This is precisely what I had in mind in suggesting that rising economic inequality was causing people of reproductive age in this country to think hard about having a child. And, I could not agree more with their overall conclusion: "The United States needs a fundamental rethinking of public policy priorities to improve the lives of the next generation of children." This should include the creation of better, higher-paying jobs for young adults (the potential parents), along with strong support for academically excellent (and safe) public education so that these kids can grow up with the knowledge and skills they need to succeed in life.

Thursday, May 17, 2018

US Birth Rate Down Yet Again

Women in the U.S. continue to have fewer babies. That's the news from the National Center for Health Statistics, highlighted in today's NYTimes (and thanks to Rubèn Rumbaut for the link).
The fertility rate in the United States fell to a record low for a second straight year, federal officials reported Thursday, extending a deep decline that began in 2008 with the Great Recession.
You can see in the graph below that both the number of births and the general fertility rate (births per 1,000 women aged 15-44) plummeted in the 1970s as the country went through the Baby Bust that followed the Baby Boom. The number of births recovered over time, largely because the number of women of reproductive continued to increase. But you can see that the birth rate itself never really recovered. It bounced up a bit in line with the rise in economic activity that ultimately led to the Great Recession in 2008, which was followed by a relatively precipitous drop in numbers of births and the birth rate.


It is good of course that the teen birth rate continues to drop, and it is interesting that the only age group with a clear increase was 40-44. The long-term trend has been for rates to be declining at all ages under 35, and rising at ages 35-44. Clearly women are postponing births. Why? The reaction to the economic rise (an increase in the birth rate) and the Great Recession (a drop in the birth rate) suggests that the economy has a lot to do with people's decision-making, especially in an era where birth control is readily available (no matter how hard some people want to put a lid on that!). My theory is that the root cause of the fertility trend is the increasing level of income and wealth inequality in the United States. Neither the President nor Congress seems to have any inclination to invest in infrastructure improvement and other government-sponsored programs that have been key components to past economic growth. Handing big tax breaks to a relatively small number of wealthy people and large corporations has no history of stimulating the kind of economic growth that helps a wide swath of people, whereas government-sponsored programs do have that kind of history.

Wednesday, May 16, 2018

Urban Population of the World Projected to Increase by 2.5 Billion by Mid-Century

Thanks to Todd Gardner for the link to a report released today from the UN Population Division detailing their new projections of the urban population.
By 2050, two out of every three people are likely to be living in cities or other urban centres, according to a new United Nations report, highlighting the need for more sustainable urban planning and public services.
Most of the increase is expected to be highly-concentrated in just a handful of countries. “Together, India, China and Nigeria will account for 35 per cent of the projected growth of the world’s urban population between 2018 and 2050…It is projected that India will have added 416 million urban dwellers, China 255 million and Nigeria 189 million,” said DESA, announcing the findings on Wednesday.
By 2028, the Indian capital, New Delhi, is projected to become the most populous city on the planet. Currently, Tokyo is the world’s largest, with an agglomeration of 37 million inhabitants, followed by New Delhi (29 million), and Shanghai (26 million). Mexico City and São Paulo, come next; each with around 22 million inhabitants.

• Available data
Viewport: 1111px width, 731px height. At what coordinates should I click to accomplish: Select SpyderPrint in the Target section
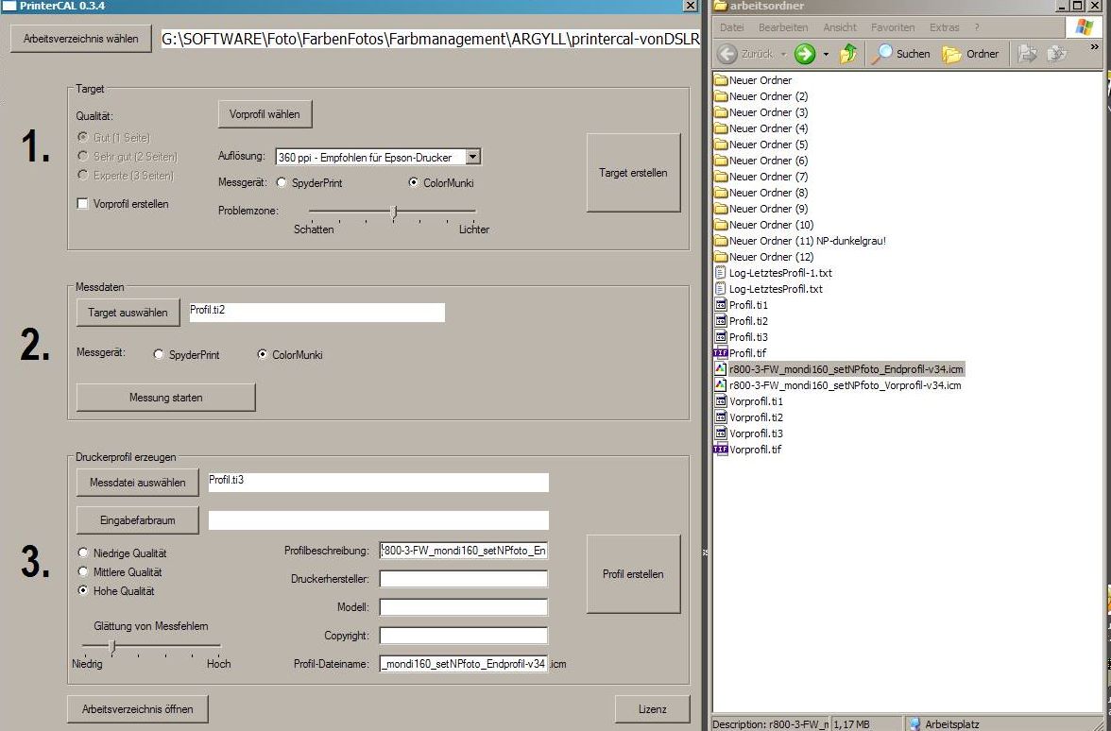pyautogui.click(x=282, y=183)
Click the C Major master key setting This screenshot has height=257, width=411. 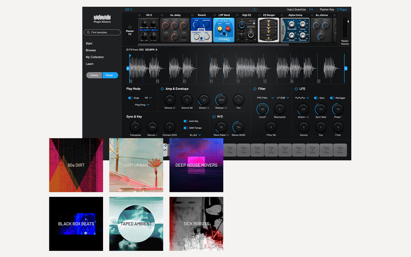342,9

* * *

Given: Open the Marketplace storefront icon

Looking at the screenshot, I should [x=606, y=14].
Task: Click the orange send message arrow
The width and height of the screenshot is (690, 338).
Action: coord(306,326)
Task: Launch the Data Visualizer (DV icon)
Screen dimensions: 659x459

• Requests
(A) List every city named in the source text.
(B) Copy the lines of the records exactly, starting at the line containing "Task: Click the orange send message arrow" and ending at the line containing "Screen dimensions: 659x459".

• Answers for the tasks
(A) New Delhi, Tokyo, Shanghai, Mexico City, São Paulo

(B)
Task: Click the orange send message arrow
The width and height of the screenshot is (690, 338).
Action: coord(306,326)
Task: Launch the Data Visualizer (DV icon)
Screen dimensions: 659x459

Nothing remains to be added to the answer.